O, The Oprah Magazine: The Women's Health Initiative [a major government study on postmenopausal women] recently made headlines about hormone replacement therapy [HRT]: Out of 10,000 women taking combined HRT—estrogen plus progestin—for a year, eight more will develop invasive breast cancer than in a similar group not taking hormones. Should we worry about this?
Norton: Eight out of 10,000 per year is quite a lot, especially when you're talking about people taking many years of treatment. All of the evidence is very clear that there's a higher incidence of breast cancer in women who take hormones—and the longer you take them, the higher the risk.
Love: We have not yet confirmed that taking estrogen alone increases breast cancer. But it's likely to do so by about one percent a year. There simply is no good justification for long-term use of HRT. The current thinking is: short-term use for those with bad menopausal symptoms that really interfere with their lives. And "short term" means three to five years.
O: But if you go off HRT, won't you be at a disadvantage when it comes to osteoporosis?
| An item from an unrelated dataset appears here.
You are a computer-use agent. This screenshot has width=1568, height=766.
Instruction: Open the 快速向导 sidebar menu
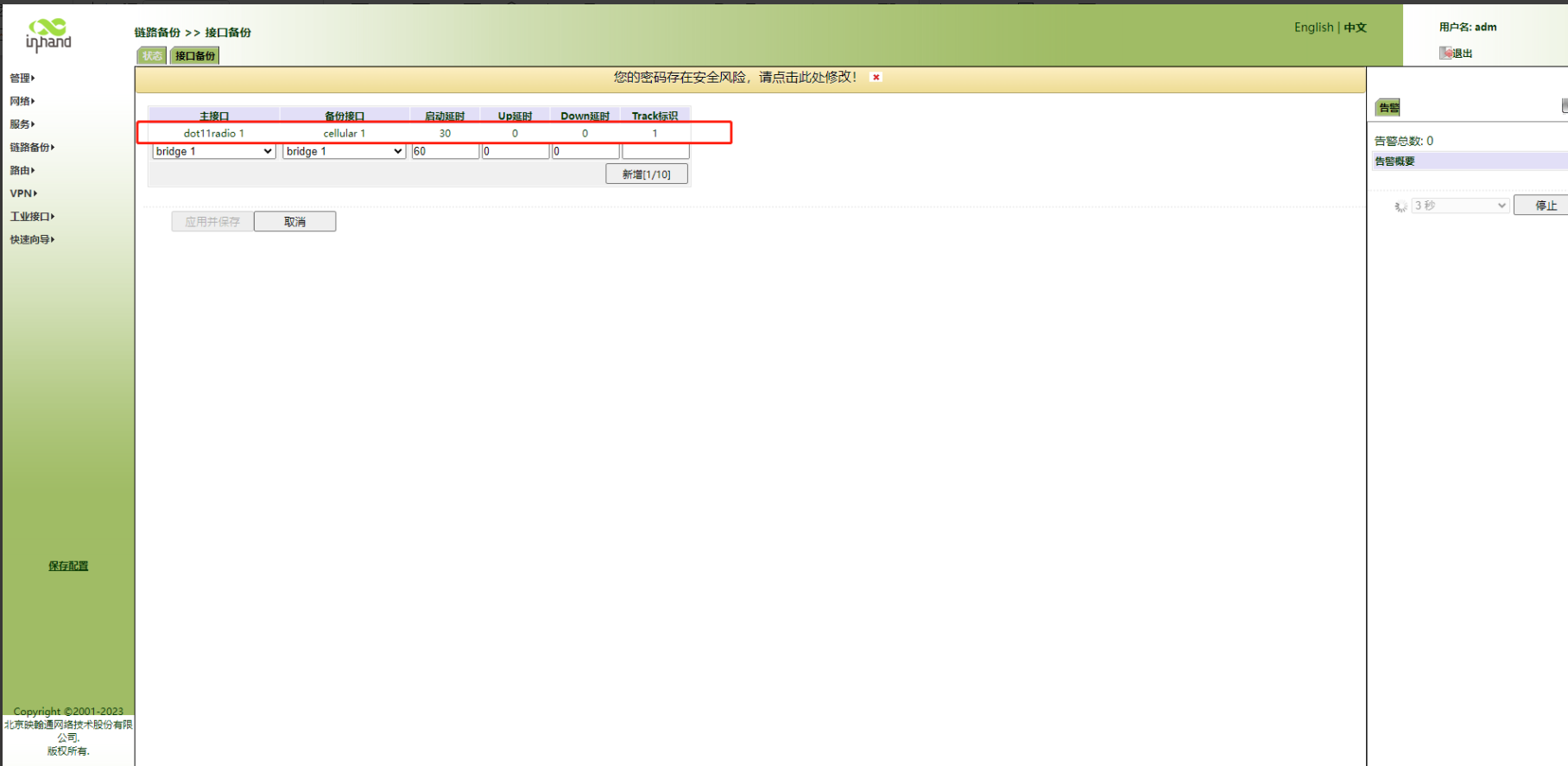tap(32, 240)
Norton: Not at all. Non-hormonal osteoporosis drugs called bisphosphonates (Fosamax, Actonel) have been observed very carefully, and there's no evident breast cancer risk. Another good drug option is the "designer estrogen" raloxifene (sold as Evista). Unlike the estrogen in HRT, raloxifene is a "selective estrogen receptor modulator," which acts like an estrogen on bone but like an antiestrogen on breasts. And women who take it have a 50 percent reduction in new breast cancer incidence compared with those not on the drug.
Love: I tend to hedge about that last point, because the only study was done on women with osteoporosis, and those women have a lower risk of breast cancer to start with. That's because they have low levels of hormones. Women with strong bones have more breast cancer.